Au passage, Jorge s’arrange avec l’histoire. Plutôt que de s’étendre sur son coup de poker, il préfère parler du prix du traitement de son fils. Souffrant d’une insuffisance hormonale qui l’empêche de grandir, Lionel doit en effet s’injecter de la Norditropine, une hormone de synthèse qu’on extrayait autrefois des cadavres. Cela coûte cher, environ 1 000 dollars par mois. « Tout le monde dit que le traitement s’est fait en Espagne, mais c’est un mensonge, proteste Nestor Rozin. Lionel a commencé le traitement en Argentine, en 1997. Je suis bien placé pour le savoir : c’est moi qui l’ai accompagné chez le médecin. » Le docteur en question, Diego Schwarstein, confirme. « Leo a commencé le traitement quand il avait déjà 10 ans. Il prenait des hormones de croissance, une fois par jour, par application cutanée. Il a dû faire entre 8 et 12 mois de traitement à Barcelone, pas plus, et trois ans et demi ici. »
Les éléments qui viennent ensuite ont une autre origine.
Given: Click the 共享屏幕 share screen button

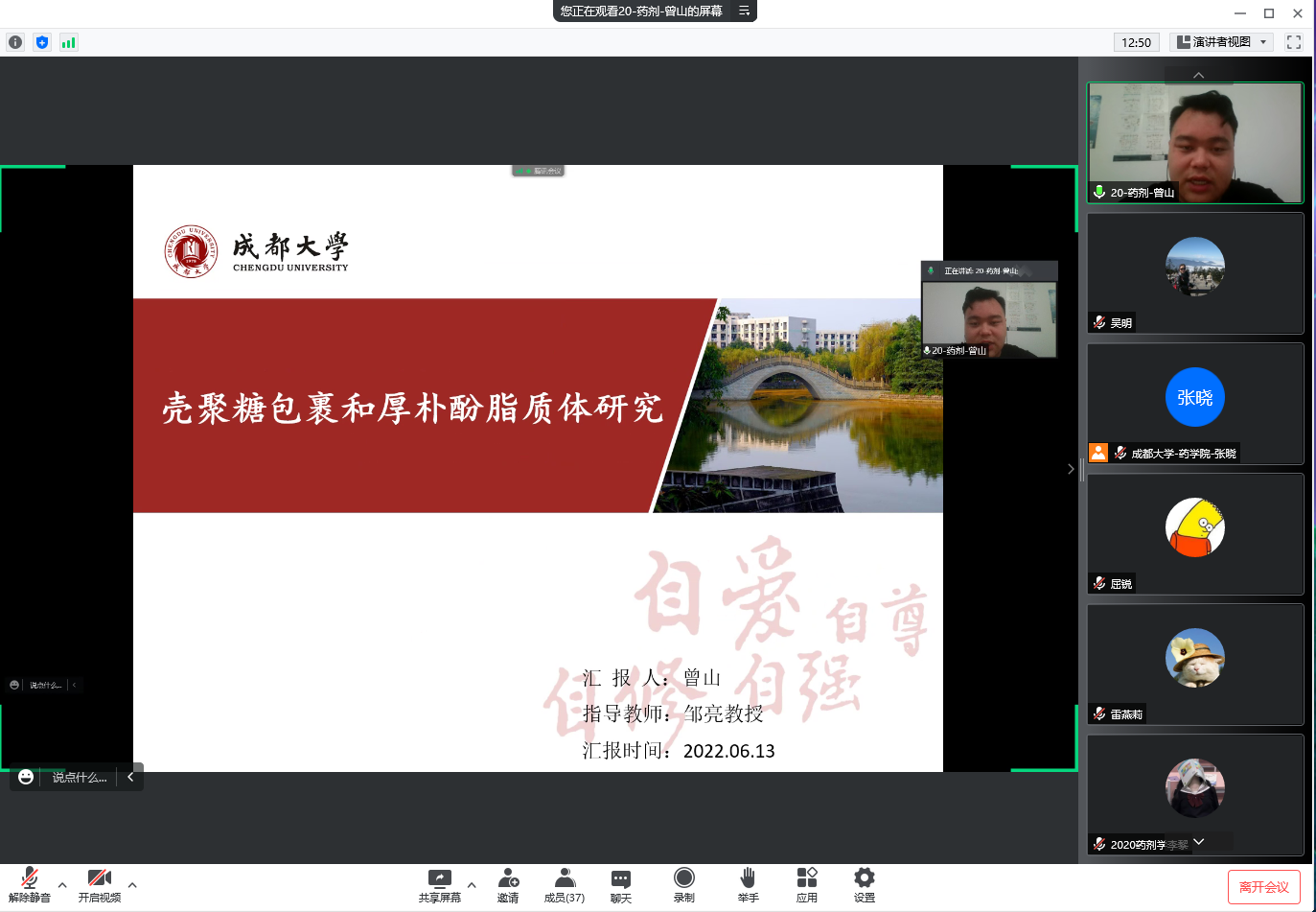Looking at the screenshot, I should [x=439, y=885].
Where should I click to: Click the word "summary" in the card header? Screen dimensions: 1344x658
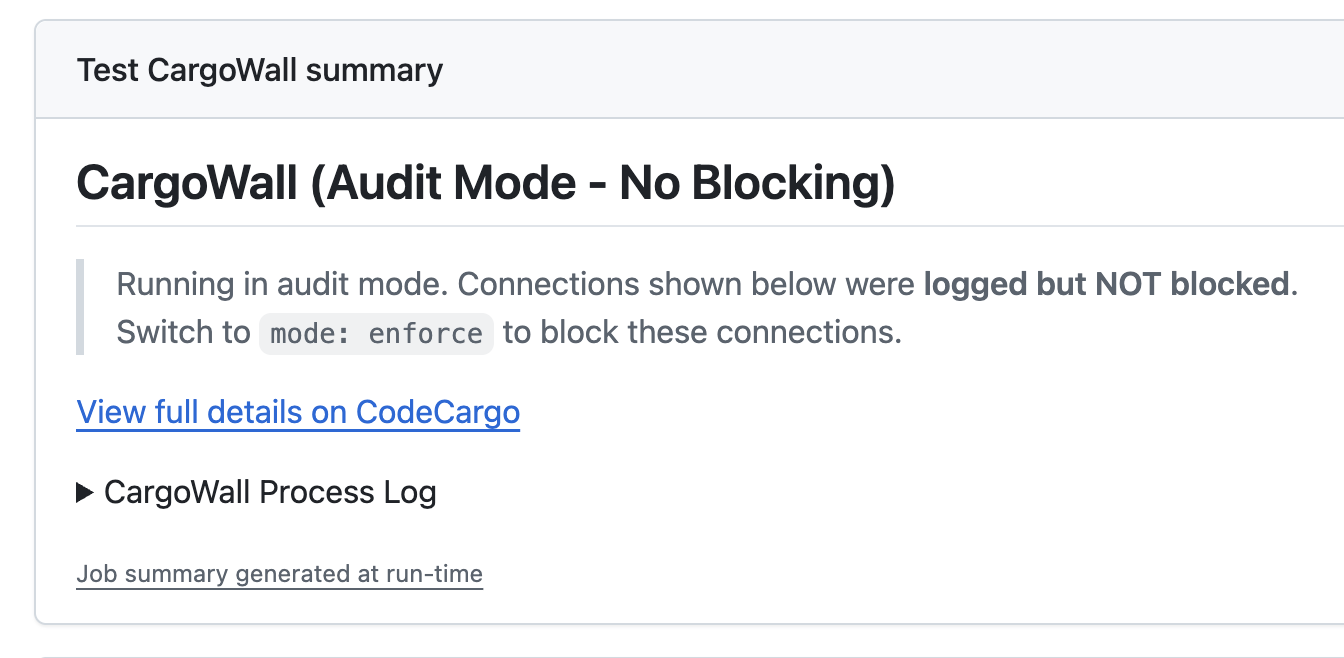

Début 2001, Lionel prend un Rosario-Buenos Aires-Barcelone, sans billet retour. Le Barça lui fait signer un contrat à 4 000 euros par mois, trouve un emploi au père et paye un appartement en centre-ville pour la famille. Jorge est heureux : Messi va enfin pouvoir se mettre au boulot.

Et c’est peu dire qu’il travaille dur. « Pour mon père, ce n’est jamais assez, dit-il avec un demi-sourire. Quand j’étais petit, je mettais quatre buts et, malgré tout, il avait toujours une critique à me faire. Mon père ne m’a quasiment jamais dit : « Tu as bien joué. » » Ces premières années en blaugrana, Fabian Soldini les a souvent vécues depuis l’appartement des Messi, qu’il raconte comme un camp militaire : « Le père exerce quelque chose de psychologiquement très fort sur Leo. Parfois, Leo jouait normal, mettait un but. Mais il y avait une pression du père : « C’est pour être avec toi que je suis ici. Je ne vois pas ta soeur grandir parce que je suis ici avec toi et tu fais le con sur le terrain. » Une telle pression psychologique quand tu es petit, tu continues à la subir après. »

Vrai. Si Messi n’existe que sur un terrain, c’est aussi parce qu’il n’a jamais vraiment eu le droit à une vie en dehors. Pour lui, la famille est également une prison. Celia, la mère, lui fait à manger. Le grand-frère, Rodrigo, s’occupe de la sécurité, menace les sosies et invite Léo à dîner le soir. Jorge, lui, continue à construire son empire. Pour commencer, il élimine tous ceux qui l’ont aidé à le bâtir. Fabian Soldini ? Ejecté. Rodolfo Schinocca ? Congédié. Que dit Lionel de tout ça ? Rien, évidemment : il pionce. « Leo n’aime pas les conflits, analyse Soldini. Quand il y a un problème, il va dormir. »

Messi craquera-t-il un jour lui aussi ? Peu probable, à entendre Manel Exposito. L’attaquant a fait ses débuts dans le groupe pro du Barça le même jour que l’Argentin : « A Barcelone, quand tu joues au Barça, ça peut être compliqué. J’ai vu pas mal de mecs perdre la tête à cause de leur célébrité. Ronaldinho, par exemple, avait tout gagné ici. C’était un Dieu, mais il s’est fatigué du ballon. Cela n’arrivera pas à Messi. Il est trop sérieux et aime trop ce qu’il fait pour que ça le fatigue : le foot est la seule manière qu’il a d’être heureux, et surtout, c’est son seul moyen d’expression. »

Pas comme Ibrahimovic, rappelle Miguel Martinez, le sosie de Lionel : « Une fois, j’ai tourné une pub au centre d’entraînement du Barça et dès que Ibra m’a vu, il s’est retourné vers le vrai Messi : « Eh ! Je croyais que t’étais un modèle unique mais, non, regarde ce type ! » Bizarrement, il est parti de Barcelone l’année suivante. »

Qui est donc Lionel Messi ? Un type qui a peur de son sosie, pas de Zlatan.